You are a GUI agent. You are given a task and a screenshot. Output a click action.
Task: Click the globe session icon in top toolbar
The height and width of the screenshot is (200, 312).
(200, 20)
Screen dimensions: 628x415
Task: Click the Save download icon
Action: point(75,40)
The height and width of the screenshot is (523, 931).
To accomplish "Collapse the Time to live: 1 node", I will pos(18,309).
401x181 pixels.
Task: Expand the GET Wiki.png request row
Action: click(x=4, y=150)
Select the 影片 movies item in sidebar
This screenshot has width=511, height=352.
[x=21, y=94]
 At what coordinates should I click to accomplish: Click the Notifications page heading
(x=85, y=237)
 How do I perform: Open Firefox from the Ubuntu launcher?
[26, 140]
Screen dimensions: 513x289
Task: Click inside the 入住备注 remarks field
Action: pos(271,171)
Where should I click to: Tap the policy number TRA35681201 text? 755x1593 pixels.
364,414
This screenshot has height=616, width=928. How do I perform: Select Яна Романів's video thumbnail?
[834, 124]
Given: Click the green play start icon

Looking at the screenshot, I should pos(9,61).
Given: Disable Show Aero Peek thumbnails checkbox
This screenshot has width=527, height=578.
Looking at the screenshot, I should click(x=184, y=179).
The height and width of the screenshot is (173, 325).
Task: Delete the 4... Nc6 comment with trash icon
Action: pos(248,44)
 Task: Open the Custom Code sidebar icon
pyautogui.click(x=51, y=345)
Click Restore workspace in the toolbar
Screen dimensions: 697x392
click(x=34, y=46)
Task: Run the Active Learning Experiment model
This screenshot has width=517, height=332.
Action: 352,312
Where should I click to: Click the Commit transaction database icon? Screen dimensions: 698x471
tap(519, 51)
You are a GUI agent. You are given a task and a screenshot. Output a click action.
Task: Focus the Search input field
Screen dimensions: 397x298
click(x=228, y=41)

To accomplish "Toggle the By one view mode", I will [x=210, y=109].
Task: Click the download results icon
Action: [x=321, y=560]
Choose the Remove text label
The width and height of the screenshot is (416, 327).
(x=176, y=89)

════════

WORK REQUEST:
What's needed is every line of the listing, transcribed word for word.

SOLUTION BELOW:
You are a GUI agent. You are given a task and a screenshot. Output a click action.
Task: Click the globe session icon in top toolbar
The height and width of the screenshot is (200, 312).
(200, 20)
Screen dimensions: 628x415
Task: Click the Save download icon
Action: point(75,40)
The height and width of the screenshot is (523, 931).
To accomplish "Collapse the Time to live: 1 node", I will pos(18,309).
401x181 pixels.
Task: Expand the GET Wiki.png request row
Action: click(x=4, y=150)
Select the 影片 movies item in sidebar
This screenshot has width=511, height=352.
[x=21, y=94]
 At what coordinates should I click to accomplish: Click the Notifications page heading
(x=85, y=237)
 How do I perform: Open Firefox from the Ubuntu launcher?
[26, 140]
Screen dimensions: 513x289
Task: Click inside the 入住备注 remarks field
Action: pos(271,171)
Where should I click to: Tap the policy number TRA35681201 text? 755x1593 pixels.
364,414
This screenshot has height=616, width=928. How do I perform: Select Яна Романів's video thumbnail?
[834, 124]
Given: Click the green play start icon

Looking at the screenshot, I should pos(9,61).
Given: Disable Show Aero Peek thumbnails checkbox
This screenshot has width=527, height=578.
Looking at the screenshot, I should click(x=184, y=179).
The height and width of the screenshot is (173, 325).
Task: Delete the 4... Nc6 comment with trash icon
Action: pos(248,44)
 Task: Open the Custom Code sidebar icon
pyautogui.click(x=51, y=345)
Click Restore workspace in the toolbar
Screen dimensions: 697x392
click(x=34, y=46)
Task: Run the Active Learning Experiment model
This screenshot has width=517, height=332.
Action: 352,312
Where should I click to: Click the Commit transaction database icon? Screen dimensions: 698x471
tap(519, 51)
You are a GUI agent. You are given a task and a screenshot. Output a click action.
Task: Focus the Search input field
Screen dimensions: 397x298
click(x=228, y=41)

To accomplish "Toggle the By one view mode", I will [x=210, y=109].
Task: Click the download results icon
Action: [x=321, y=560]
Choose the Remove text label
The width and height of the screenshot is (416, 327).
(x=176, y=89)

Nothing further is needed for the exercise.